Show Us the Money


Say, you might ask, whatever happened to the teacher’s union contract?

What happened to that $34 million-dollar deficit or that surplus that wasn’t there?

And how are Chief Financial Officer Natwar Ghandi and DCPS Chancellor Michelle Rhee getting along?

Last time we looked, things looked mighty confusing on the budget front. Rhee and Gandhi were arguing while testifying before the city council on money matters, Gandhi arguing a) there wasn’t any surplus and b) he wouldn’t sign off on control by parties providing private funding.

But now it seems everything, we’re happy to say, is fine and dandy. Sort of.

On May 11, the Washington Post, the District schools and the mayor reported that the city was set to fund the teachers contract, its pay raises, retroactive and current. That agreement, which would cause $38 million in cuts elsewhere in the District budget, would pave the way for an eventual teachers’ union members vote on the contract, worth $140 million.

Mayor Fenty, Rhee and Gandhi appeared together at the announcement to give the appearance of unity. The solution of cuts in the budget, shifting of stimulus funds and private funds at a later date, appeared okay with Gandhi. The agreement must now await a rank and file vote by union members.

Meantime, Rhee has been busy. She announced that she will double the number of senior managers for public schools in the form of “instructional superintendents” with salaries ranging from $120,000 to $150,000. She also announced recently that DCPS would be hiring 400 new teachers.

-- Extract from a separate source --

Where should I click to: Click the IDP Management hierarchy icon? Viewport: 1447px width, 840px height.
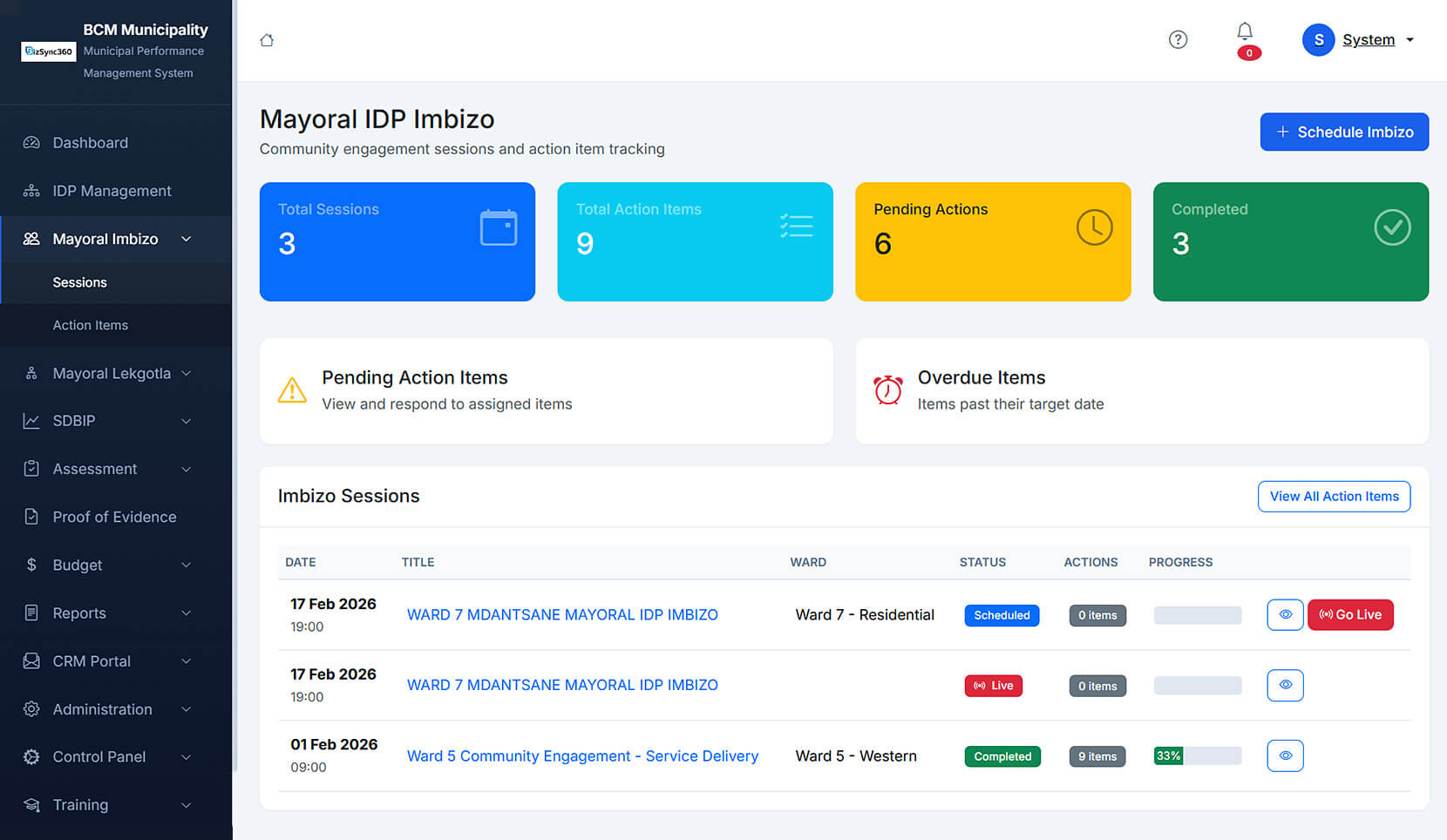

But some answers still remain hazy. Where is all this money for new hires coming from when just a week ago we heard so much talk of surpluses that weren’t there and deficits that were? If it comes purely from budget cuts, lauded as the perfect stopgap, the District will still pull funding away from public programs on an already spare pocketbook, and just might find itself in a similar pecuniary pickle down the road. The mayor’s solution may not be as elegant as he would have us believe, and it warrants closer scrutiny.